Continuous paravertebral analgesia and erector spinae plane blockade (ESP) are accepted techniques at University of Pittsburgh Medical Center (UPMC) for the management of thoracic pain following surgery and trauma. Recently, an increasing number of erector spinae plane blocks are being performed as it has been demonstrated in our institution and via case reports that they provide clinical effectiveness, but may have a better side-effect profile than the paravertebral nerve block. However, the relative efficacy of ESP and continuous paravertebral analgesia for patients with rib fractures remains to be established. This study will include 60 consecutive patients presenting to the UPMC Presbyterian Acute Interventional Perioperative Pain Service suffering from unilateral rib fractures and will be randomized to receive either nerve blocks via continuous paravertebral infusion or via erector spinae plane infusion. In addition, to treat breakthrough pain, the patients in both arms will receive multimodal adjunctive therapy per routine. Bupivicaine and ropivicaine are FDA approved for use in nerve block catheters. The primary outcome will be total opioid consumption in the first 3 days of nerve block. Secondary outcomes include highest visual analog pain score (VAS) with deep breathing and at rest, adverse events, and total number of nerve blocks. Other data points include time to readiness for discharge, and length of hospital stay.

Phase:

N/A

Accepts Healthy Volunteers?

Details

Lead Sponsor:

University of Pittsburgh

Treatments:

Bupivacaine

Criteria

Inclusion Criteria:

- Age between 18-85 years

- no contraindications to the placement of a paravertebral catheter or erector spinae
plane catheter

- American Society of Anesthesiologists physical status between I-IV

- no chronic opioid use

- patients who are not expected to be on therapeutic anticoagulants post-procedurally

- no clopidogrel in last 48 hours

- no known allergies to any of the drugs/agents used study protocol

- no personal or family history of malignant hyperthermia

- not pregnant

- not having an altered mental status (oriented to place, person, or time)

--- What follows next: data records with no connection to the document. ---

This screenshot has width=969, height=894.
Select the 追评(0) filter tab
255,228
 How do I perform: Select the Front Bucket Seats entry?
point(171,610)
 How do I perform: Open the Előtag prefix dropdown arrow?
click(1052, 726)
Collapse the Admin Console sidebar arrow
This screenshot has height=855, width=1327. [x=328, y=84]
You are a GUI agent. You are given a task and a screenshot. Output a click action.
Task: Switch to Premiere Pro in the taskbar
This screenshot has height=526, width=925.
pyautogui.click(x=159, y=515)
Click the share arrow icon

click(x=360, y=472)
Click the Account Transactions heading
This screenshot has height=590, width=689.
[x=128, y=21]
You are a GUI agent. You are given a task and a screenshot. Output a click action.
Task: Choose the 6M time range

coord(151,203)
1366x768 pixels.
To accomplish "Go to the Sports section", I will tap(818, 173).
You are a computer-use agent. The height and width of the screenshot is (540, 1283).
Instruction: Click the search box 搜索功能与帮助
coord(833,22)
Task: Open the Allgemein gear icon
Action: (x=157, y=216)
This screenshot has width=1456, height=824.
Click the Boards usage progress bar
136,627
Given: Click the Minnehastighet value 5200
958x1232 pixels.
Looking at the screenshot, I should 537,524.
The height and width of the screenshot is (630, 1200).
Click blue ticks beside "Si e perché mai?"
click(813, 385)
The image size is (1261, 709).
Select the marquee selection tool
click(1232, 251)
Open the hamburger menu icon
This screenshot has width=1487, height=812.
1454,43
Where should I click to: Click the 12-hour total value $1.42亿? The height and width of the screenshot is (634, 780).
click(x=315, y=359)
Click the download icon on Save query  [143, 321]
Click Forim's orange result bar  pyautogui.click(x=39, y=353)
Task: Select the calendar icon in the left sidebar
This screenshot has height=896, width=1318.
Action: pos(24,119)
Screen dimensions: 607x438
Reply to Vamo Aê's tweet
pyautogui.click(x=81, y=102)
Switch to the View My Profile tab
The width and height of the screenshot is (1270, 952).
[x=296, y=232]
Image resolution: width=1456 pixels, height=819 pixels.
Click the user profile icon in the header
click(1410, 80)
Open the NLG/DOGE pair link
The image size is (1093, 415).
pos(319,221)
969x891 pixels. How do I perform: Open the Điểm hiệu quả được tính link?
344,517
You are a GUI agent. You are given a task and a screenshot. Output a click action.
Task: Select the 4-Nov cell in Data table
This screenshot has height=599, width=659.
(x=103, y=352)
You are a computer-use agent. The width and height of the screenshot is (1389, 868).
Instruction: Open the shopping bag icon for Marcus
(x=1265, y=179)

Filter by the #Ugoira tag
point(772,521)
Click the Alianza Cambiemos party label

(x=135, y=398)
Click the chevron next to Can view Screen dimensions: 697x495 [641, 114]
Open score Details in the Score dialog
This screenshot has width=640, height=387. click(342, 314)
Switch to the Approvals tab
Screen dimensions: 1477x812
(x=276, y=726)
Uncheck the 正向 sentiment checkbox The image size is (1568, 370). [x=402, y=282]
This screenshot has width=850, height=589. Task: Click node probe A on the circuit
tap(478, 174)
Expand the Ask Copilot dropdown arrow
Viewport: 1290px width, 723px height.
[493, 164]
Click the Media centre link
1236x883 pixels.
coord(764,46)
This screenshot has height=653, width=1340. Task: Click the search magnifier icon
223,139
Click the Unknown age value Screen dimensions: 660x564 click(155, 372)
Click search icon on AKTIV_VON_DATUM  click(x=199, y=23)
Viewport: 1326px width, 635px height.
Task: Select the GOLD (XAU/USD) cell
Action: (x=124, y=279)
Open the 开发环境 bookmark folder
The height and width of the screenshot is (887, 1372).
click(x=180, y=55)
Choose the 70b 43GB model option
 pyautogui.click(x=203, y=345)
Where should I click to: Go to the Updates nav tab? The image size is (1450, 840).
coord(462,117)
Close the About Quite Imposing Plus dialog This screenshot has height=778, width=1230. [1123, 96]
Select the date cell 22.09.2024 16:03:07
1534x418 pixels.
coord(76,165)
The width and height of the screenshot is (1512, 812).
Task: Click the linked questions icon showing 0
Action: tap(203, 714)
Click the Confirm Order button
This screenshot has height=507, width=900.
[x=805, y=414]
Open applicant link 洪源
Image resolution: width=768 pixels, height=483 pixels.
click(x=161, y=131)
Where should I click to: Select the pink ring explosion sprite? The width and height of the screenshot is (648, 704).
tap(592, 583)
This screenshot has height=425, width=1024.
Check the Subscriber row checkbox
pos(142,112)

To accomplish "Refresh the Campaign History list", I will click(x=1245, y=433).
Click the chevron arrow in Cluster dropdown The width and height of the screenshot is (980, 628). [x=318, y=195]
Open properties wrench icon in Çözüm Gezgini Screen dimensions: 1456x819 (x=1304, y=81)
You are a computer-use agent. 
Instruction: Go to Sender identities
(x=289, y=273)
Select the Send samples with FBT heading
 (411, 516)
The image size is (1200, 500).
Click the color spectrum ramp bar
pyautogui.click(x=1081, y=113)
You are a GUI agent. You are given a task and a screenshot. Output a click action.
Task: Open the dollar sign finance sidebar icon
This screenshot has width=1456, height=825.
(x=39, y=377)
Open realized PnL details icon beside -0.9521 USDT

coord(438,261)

- no comorbid condition(s) that in the judgment of the anesthesiologist, would preclude
the patient from any aspect of the study. Comorbid conditions include bleeding
disorders, thrombocytopenia, localized infection, sepsis, possibly abnormalities of
the thoracic spine or paravertebral anatomy neoplastic mass occupying the
paravertebral space, empyema, allergy to local anesthestic drug, increased
intracranial pressure, severe uncorrected hypovolemia, fixed cardiac output states.

Exclusion Criteria:

- Age younger than 18 years or older than 85 years

- any contraindication to the placement of a paravertebral or erector spinae catheters

- American Society of Anesthesiologists physical status V or greater

- chronic opioid use

- coagulation abnormalities or patients who are expected to be on therapeutic
anticoagulants postprocedurally

- clopidogrel use within 48 hours

- allergy to any of the drugs/agents used study protocol

- personal or family history of malignant hyperthermia

- pregnancy

- having an altered mental status (not oriented to place, person, or time), (11) any
comorbid condition that in the judgment of the anesthesiologist would preclude the
patient from any aspect of the study

- patient refusal. Comorbid conditions include bleeding disorders, thrombocytopenia,
localized infection, sepsis, possibly abnormalities of the thoracic spine or
paravertebral anatomy neoplastic mass occupying the paravertebral space, empyema,
allergy to local anesthetic drug, increased intracranial pressure, severe uncorrected
hypovolemia, fixed cardiac output states.